What will politics here look like then?
Unionists still playing footsie with each other? Nigel Dodds leader of the DUP?
Surely Paisley will not run at the age of 84?
The UUP won’t go away however. They’ll have to be beaten off the stage and 2009 looks like the time for it with a complete absence of personalities available.
It’s the nationalist side that holds the real interest. Fianna Fail are the real beneficiaries of Brown’s dithering and lack of judgement.
An election in November would have shut them out of politics here until after 2011. They now have two years to make their move. They have said they won’t stand for Westminster so the ideal time for them to move north is in 2009 after Westminster and European elections. The SDLP have real problems finding a European candidate as we saw in 2004.
God knows what they’ll do in 2009. Fianna Fail can hover over the party’s prostrate form like a vulture until both elections are over, then swoop. If Fianna Fail start to organise in 2009 they will have two years before the 2011 assembly elections to get their act together.
It wouldn’t only be the assembly Fianna Fail candidates would set their sights on.
Two years after 2009 would be in nice time for the new councils and there’s a queue of potential Fianna Failers in northern border counties.
The real problem will be finding assembly candidates. Recycled SDLP candidates?
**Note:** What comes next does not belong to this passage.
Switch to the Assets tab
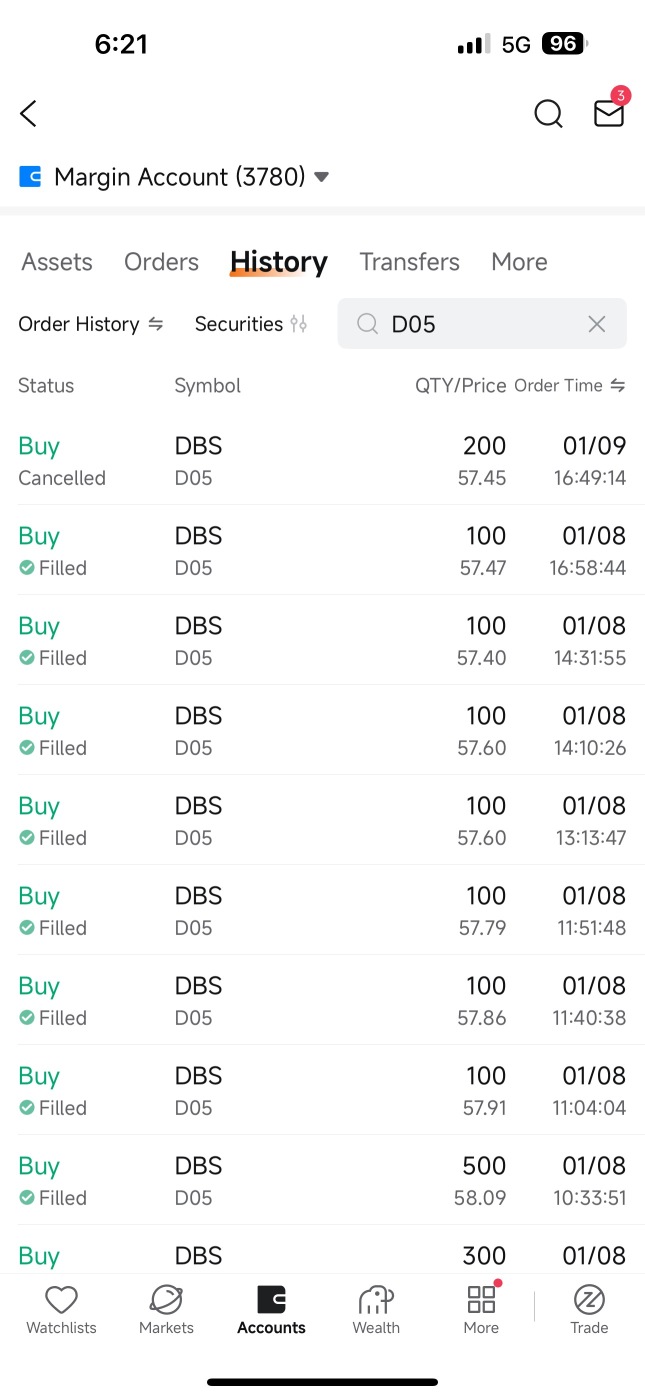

Not very attractive eh? On the other hand, new people might be attracted if Fianna Fail let it be known they’re likely to be nominated for seats in the Seanad in 2012 if they fail to get elected to the assembly in 2011. That way Brian Cowen the new taoiseach can deliver on a promise Bertie made but Michael McDowell and Fine Gael stymied; speaking rights for northerners in the Oireachtas. There is no way the other parties were going to agree if the rights were going to be for Sinn Féin figures, that much they made clear. However, it would be a different matter entirely if the Seanad nominees were northern Fianna Fail members. There’s plenty of precedent going back 25 years of SDLP members nominated to the Seanad, like Seamus Mallon and Brid Rodgers.